Evaluation of ADAMTS-13 activity in plasma using recombinant von Willebrand Factor A2 domain polypeptide as substrate.

Abstract

The metalloprotease ADAMTS-13 cleaves von Willebrand factor (VWF), and is absent or severely reduced in the plasma of patients with thrombotic thrombocytopenia purpura (TTP). Under physiologic flowing conditions, the enzyme cleaves endothelial cell-derived ultra-large VWF multimers at the Y842/M843 peptide bond located in the A2 domain, where many mutations associated with Type 2A VWD cluster.
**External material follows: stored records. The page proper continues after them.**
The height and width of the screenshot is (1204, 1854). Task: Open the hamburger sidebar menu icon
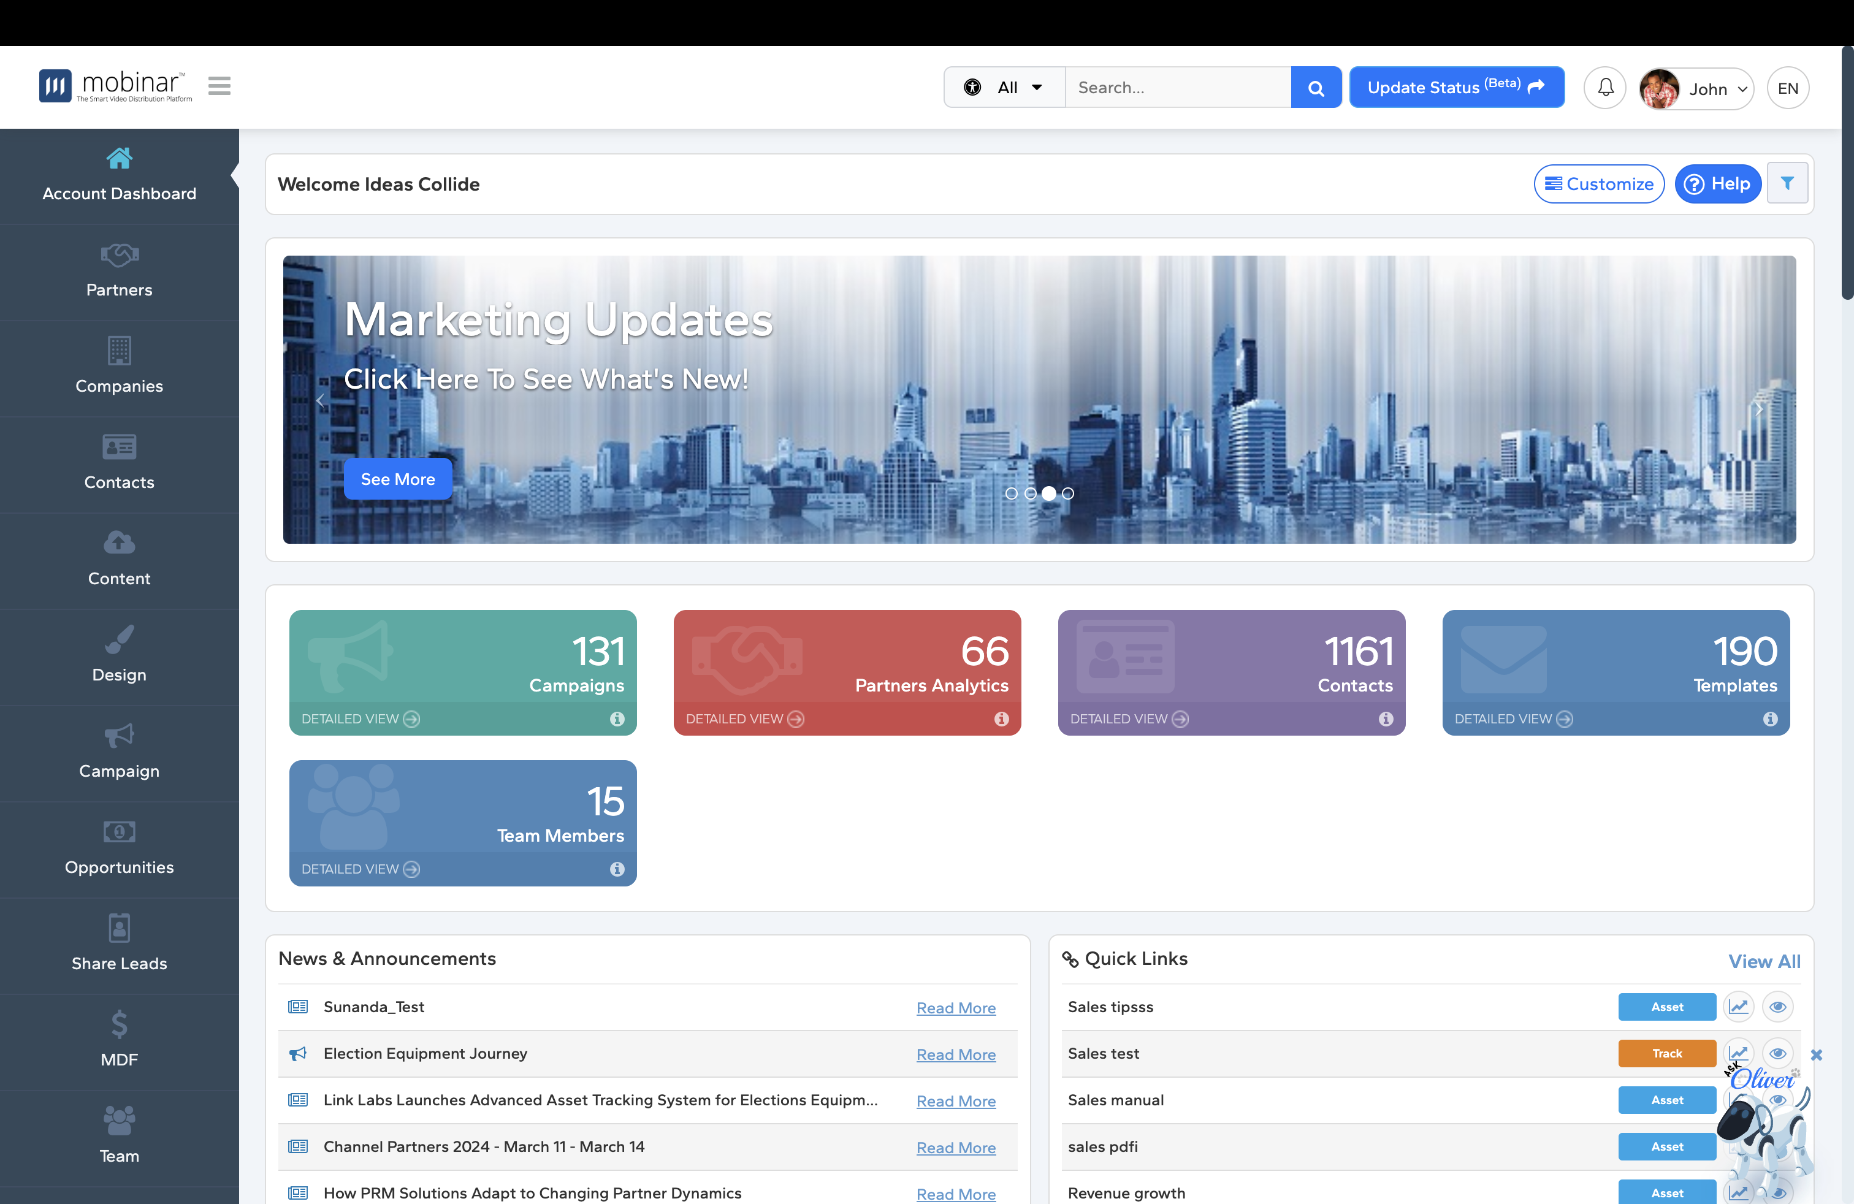click(x=219, y=86)
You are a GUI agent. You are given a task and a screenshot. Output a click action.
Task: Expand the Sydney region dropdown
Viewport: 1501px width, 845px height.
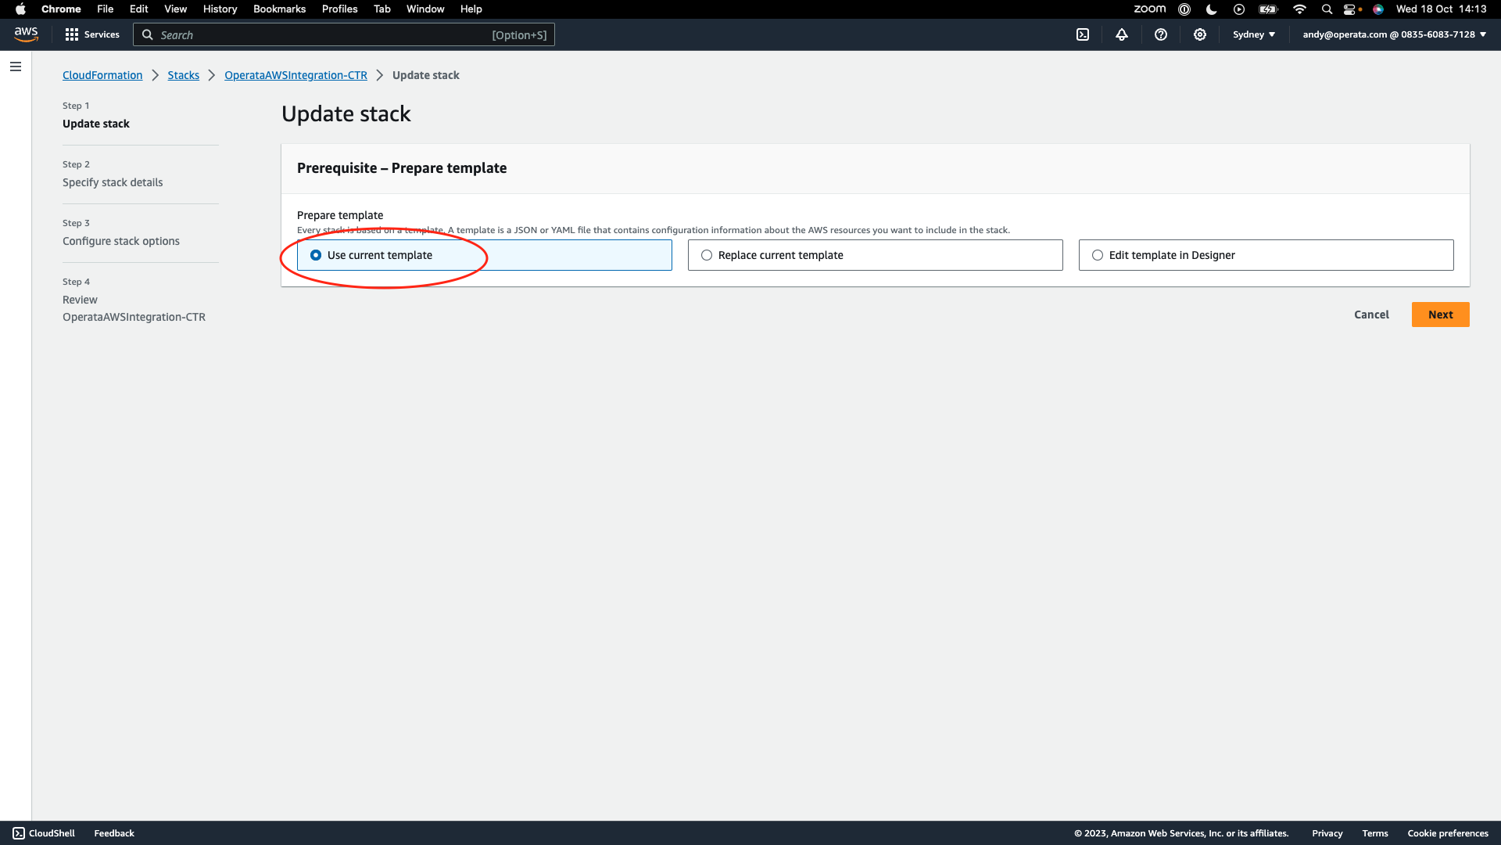pyautogui.click(x=1254, y=34)
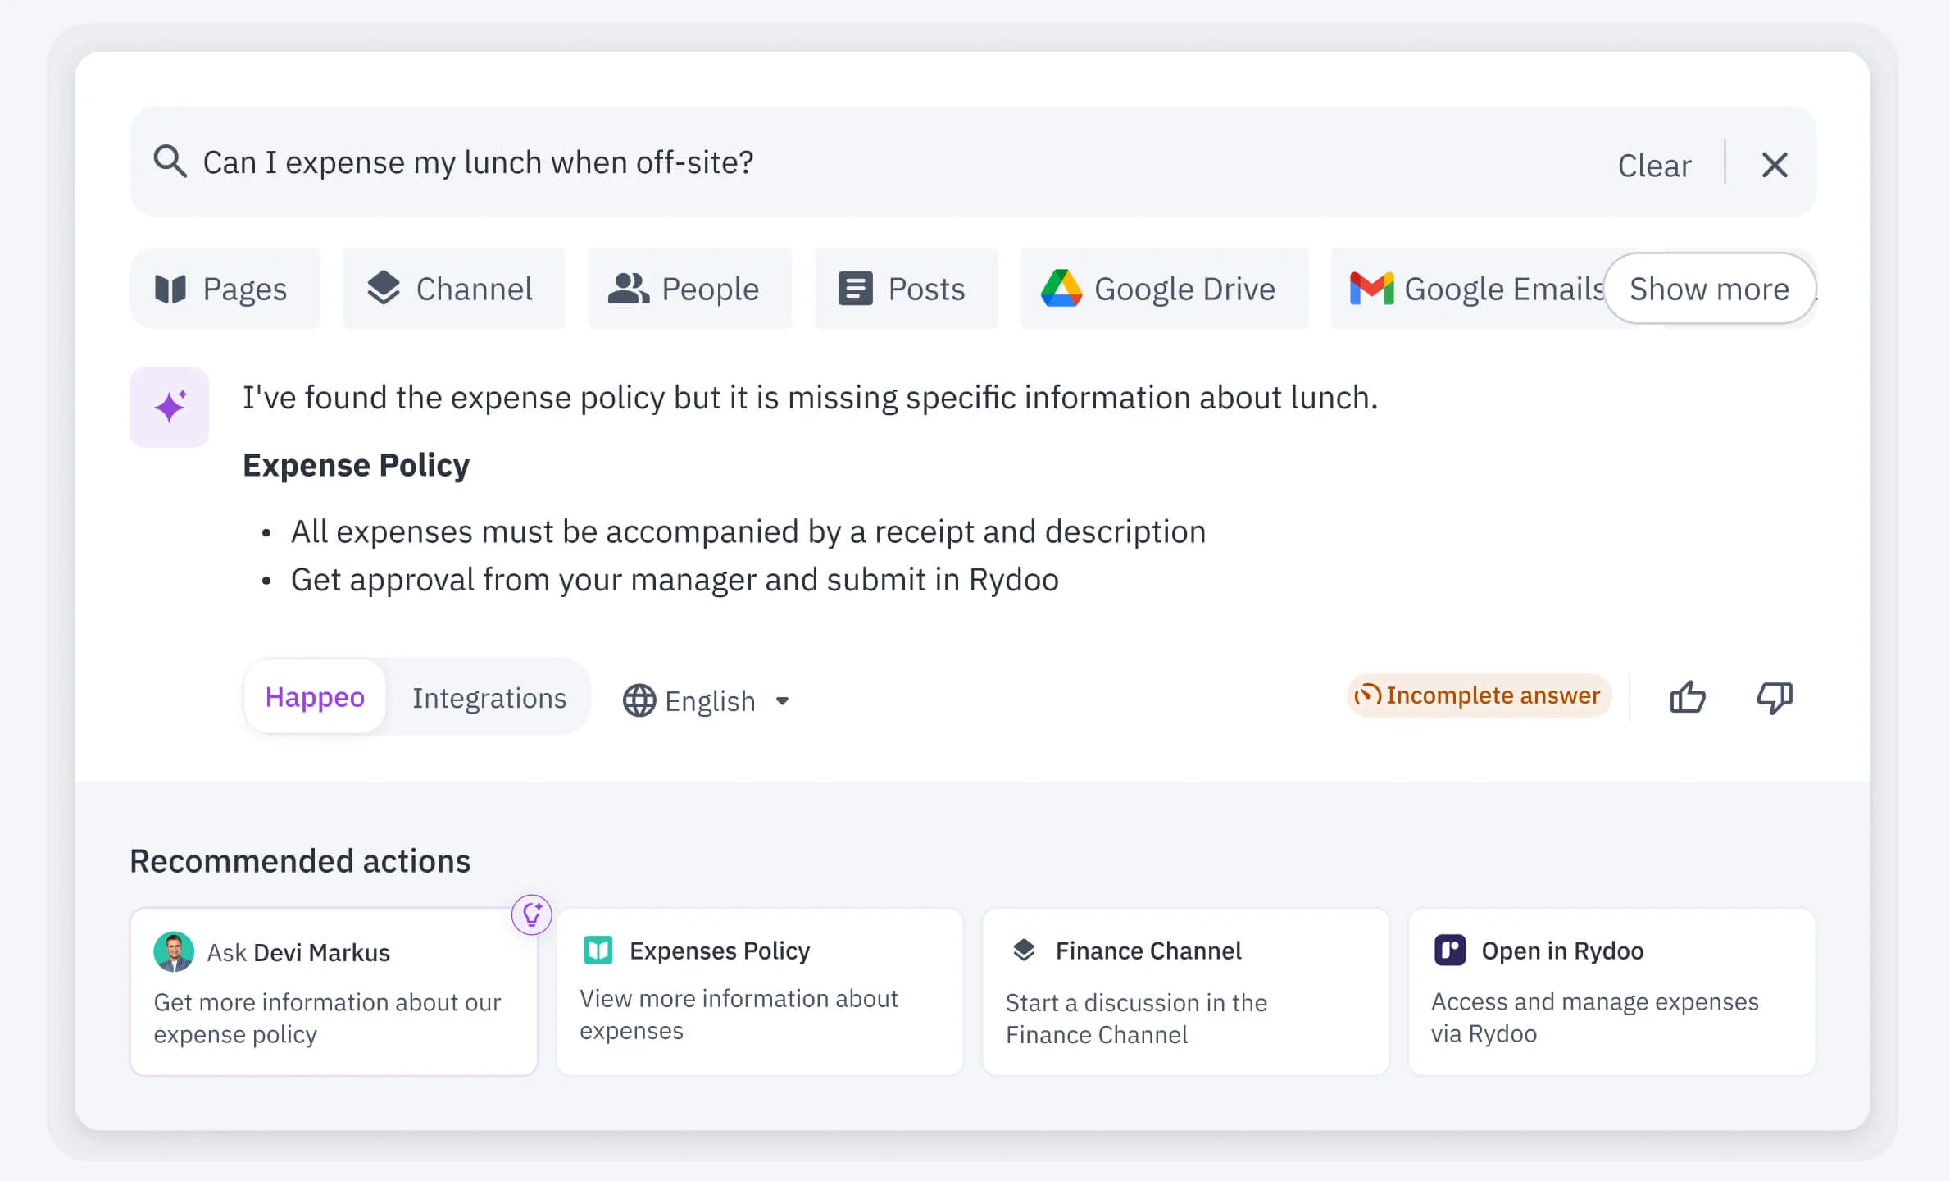Screen dimensions: 1950x1181
Task: Select the Finance Channel recommended action
Action: (x=1184, y=992)
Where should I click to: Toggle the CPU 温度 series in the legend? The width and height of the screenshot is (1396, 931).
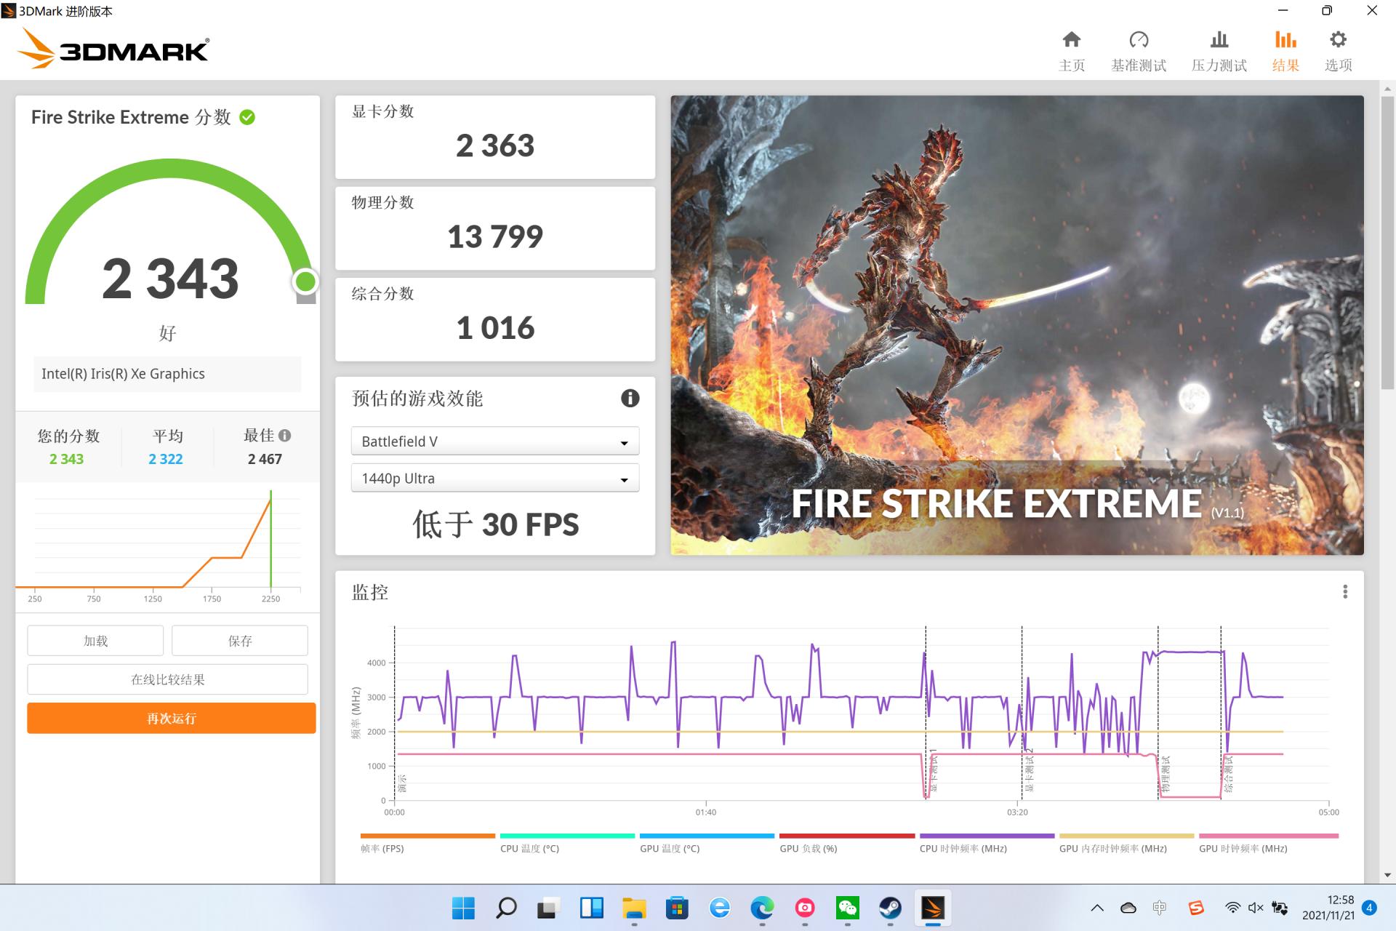[530, 848]
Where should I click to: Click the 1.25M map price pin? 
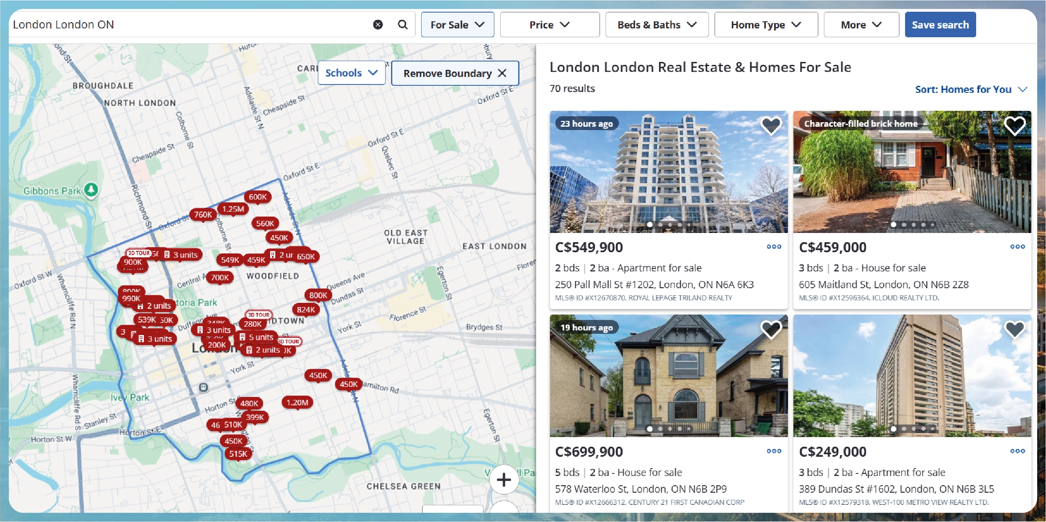point(233,209)
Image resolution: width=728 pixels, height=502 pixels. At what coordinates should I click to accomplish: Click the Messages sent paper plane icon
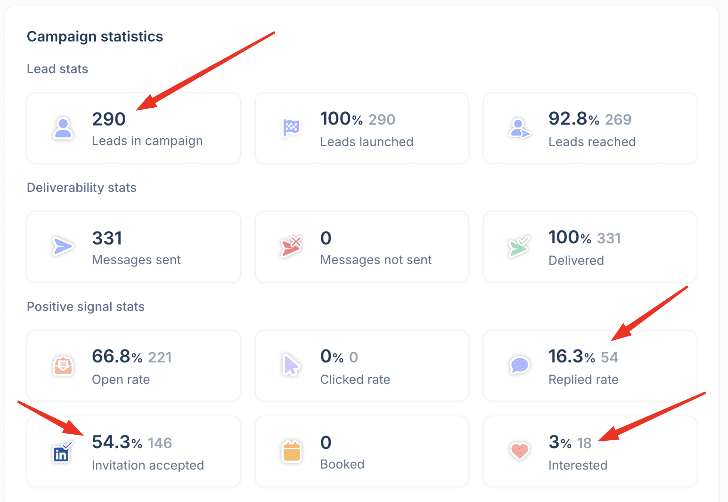coord(62,246)
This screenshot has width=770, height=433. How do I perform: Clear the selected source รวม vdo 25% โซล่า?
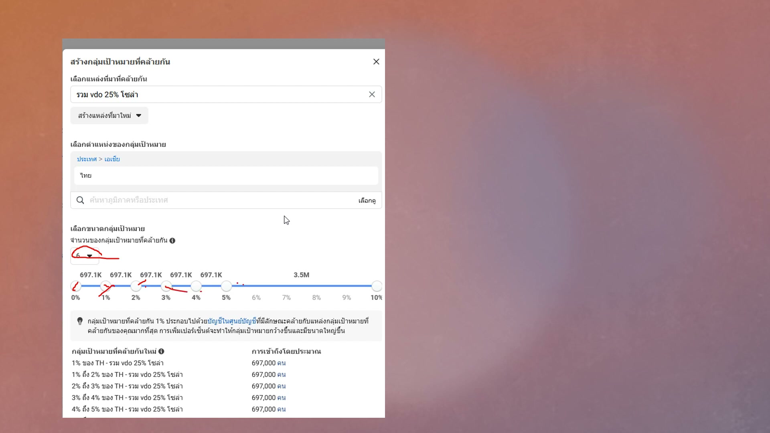(x=372, y=94)
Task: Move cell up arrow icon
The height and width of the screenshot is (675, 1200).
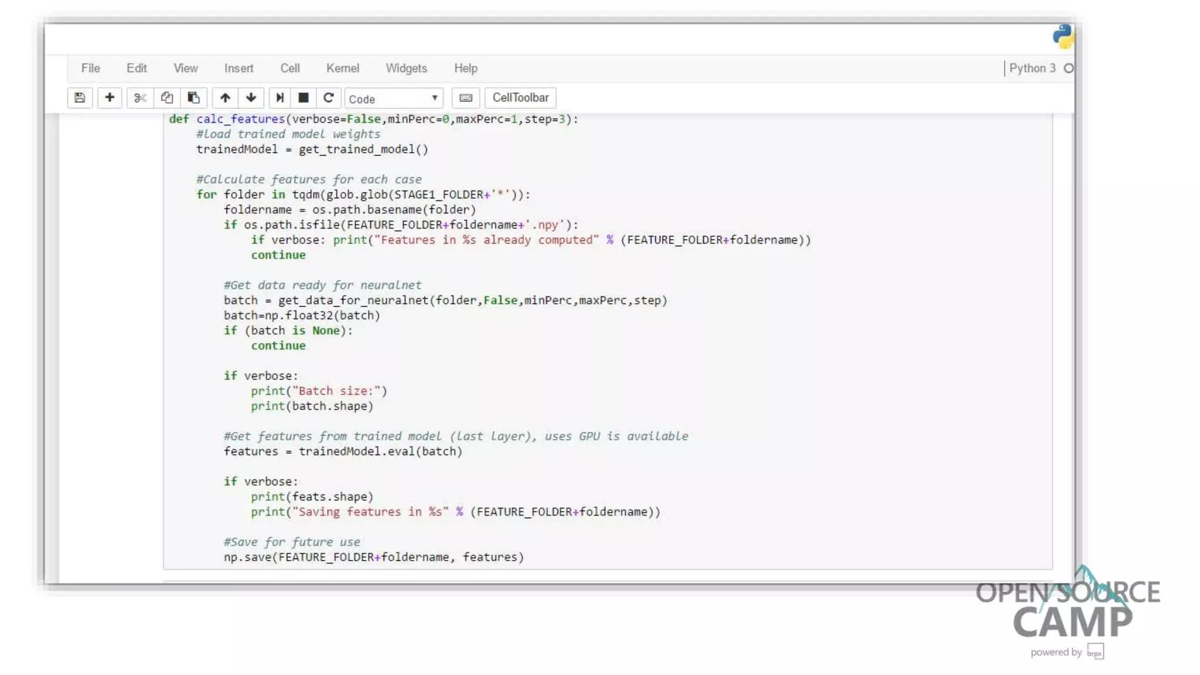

These VWF mutants are more susceptible for cleavage activity, decreasing the large VWF multimers in the plasma. The susceptibility of a recombinant VWF-A2 domain to ADAMTS-13 and the potential application in detecting enzyme activity were investigated. In vitro, fluid phase cleavage of VWF by ADAMTS-13 requires denaturing conditions and prolonged incubation in order to estimate enzyme activity. We have measured ADAMTS-13 activity based on enzyme cleavage of a recombinant VWF-A2 domain under non-denaturing conditions. In our assay, enzyme activity was absent in plasma from congenital and acquired TTP patient, and blocked by each EDTA, monoclonal antibody VP-1 (peptide-specific antibody against residues 828-842 of VWF), and an ADAMTS-13 antibody purified from plasma of an acquired TTP patient. This novel recombinant VWF-A2 protein has potential utility as matrix for a rapid clinical measurement of plasma ADAMTS-13 activity.